Meetings are underway to mobilize Argentines from across Spain and other European countries for the second leg of the twice-postponed final on Dec. 9 at Santiago Bernabeu Stadium.
Madrid was given the second leg between the Argentine archrivals on Thursday after fan violence caused the match scheduled for last weekend to be put off twice.
River Plate fans attacked the Boca Juniors team bus with rocks, bottles, and wood en route to River’s stadium in Buenos Aires on Saturday and injured several Boca players.
River Plate was still trying to appeal against CONMEBOL’s decision to move the match to Spain for security reasons, but it was unlikely to succeed.
Having the final in Madrid has prompted mixed feelings for some local fans of Boca and River.
“We all wanted this match to be played back in our stadium in Buenos Aires,” said Fabio Vides, a member of a River Plate fan group in Madrid. “It’s not going to be the same here. It’s like playing a Champions League final in a Latin American country.”
Added River fan Circe Sanabria: “Think about the 70,000 fans who waited for hours inside the stadium in Buenos Aires and couldn’t watch the match. The trophy of the Copa Libertadores shouldn’t be handed to a champion in Europe.”
Many in Argentina and other South America countries said it didn’t make sense to transfer to Spain the final of a tournament named after the men who helped free the American continent from European colonizers.

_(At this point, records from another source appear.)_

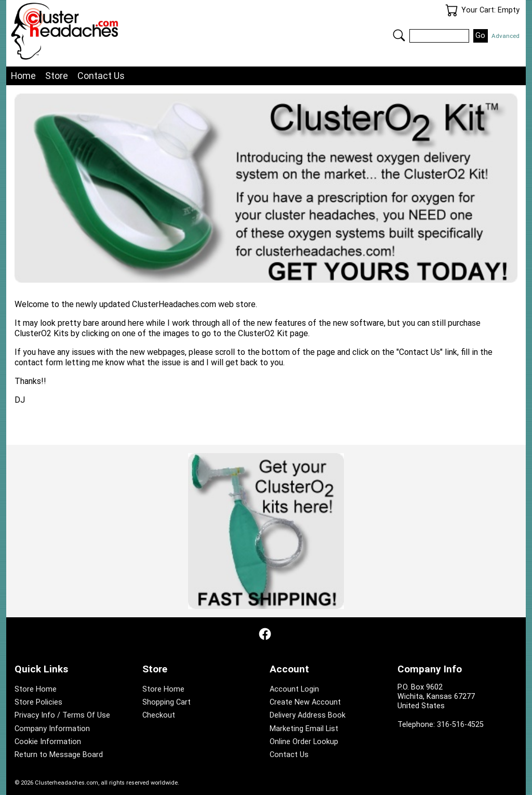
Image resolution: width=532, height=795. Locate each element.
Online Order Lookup (304, 741)
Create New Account (305, 702)
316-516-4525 (460, 724)
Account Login (294, 689)
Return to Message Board (59, 754)
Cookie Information (48, 741)
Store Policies (38, 702)
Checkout (158, 715)
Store (57, 75)
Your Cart (451, 10)
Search (399, 35)
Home (23, 75)
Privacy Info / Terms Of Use (62, 715)
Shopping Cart (166, 702)
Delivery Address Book (308, 715)
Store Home (35, 689)
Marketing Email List (304, 728)
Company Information (52, 728)
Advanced (506, 36)
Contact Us (101, 75)
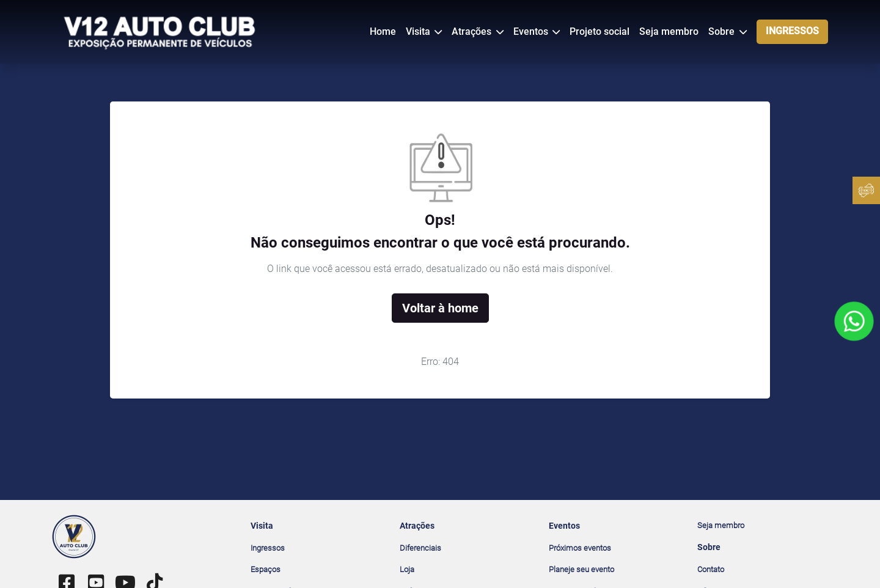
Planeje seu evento (581, 569)
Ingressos (268, 548)
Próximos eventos (580, 548)
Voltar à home (440, 308)
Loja (407, 569)
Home (383, 31)
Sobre (722, 31)
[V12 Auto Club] (160, 31)
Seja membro (669, 31)
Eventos (532, 31)
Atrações (472, 31)
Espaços (265, 569)
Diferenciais (420, 548)
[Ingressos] (866, 190)
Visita (419, 31)
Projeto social (600, 31)
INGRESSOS (792, 31)
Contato (711, 569)
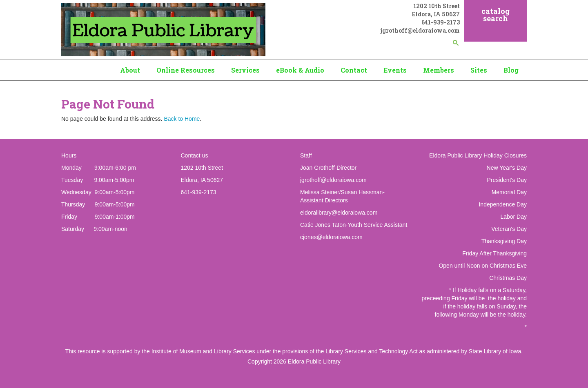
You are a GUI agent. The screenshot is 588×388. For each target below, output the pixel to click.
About (130, 70)
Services (245, 70)
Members (439, 70)
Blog (511, 70)
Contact (354, 70)
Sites (479, 70)
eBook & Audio (300, 70)
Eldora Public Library (314, 361)
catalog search (495, 15)
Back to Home (182, 119)
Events (395, 70)
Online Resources (185, 70)
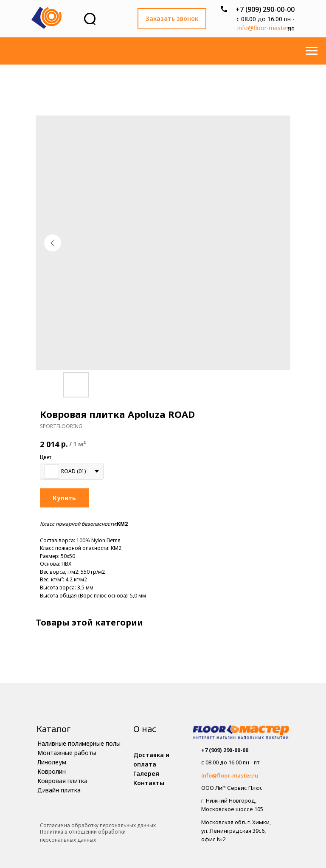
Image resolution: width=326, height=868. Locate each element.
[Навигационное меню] (312, 51)
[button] (172, 19)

The Spanish government was already making security plans to guarantee spectators’ safety in Madrid. Argentine laws to curb violence meant no opposing fans are allowed in football stadiums, but CONMEBOL said Boca Juniors fans would be allowed at the Bernabeu, where River Plate was the host team.
It remained unclear, though, when tickets would be put on sale and who would have access to them.
“That’s the main question right now,” River Plate fan Gustavo Garcia-Mansilla said. “We are just nine days away from this match. It’s not going to be easy to get a hold of one of these tickets.”
The Bernabeu holds 10,000 more people than River’s stadium.
More than 250,000 Argentines are believed to live in Spain, with nearly 20,000 in Madrid alone, according to the Spanish government.
During the first leg of the final on Nov. 11, which ended 2-2, nearly 1,000 supporters from both teams gathered across Madrid to watch Argentina’s biggest home match since the 1978 World Cup final. Some River Plate fans marched through some of Madrid’s iconic sites, carrying flags and banners and chanting team songs.
Garcia-Mansilla, an Argentine who has lived in Madrid for nearly two decades, was glad the final was in his adopted hometown.
“This is like a miracle,” he said. “There will be a Boca-River match, in the final of the Copa Libertadores, in the city where I live. Not even in my wildest dreams I could have imagined this would happen. This final is a rare as Halley’s Comet, and they are bringing it to my city.”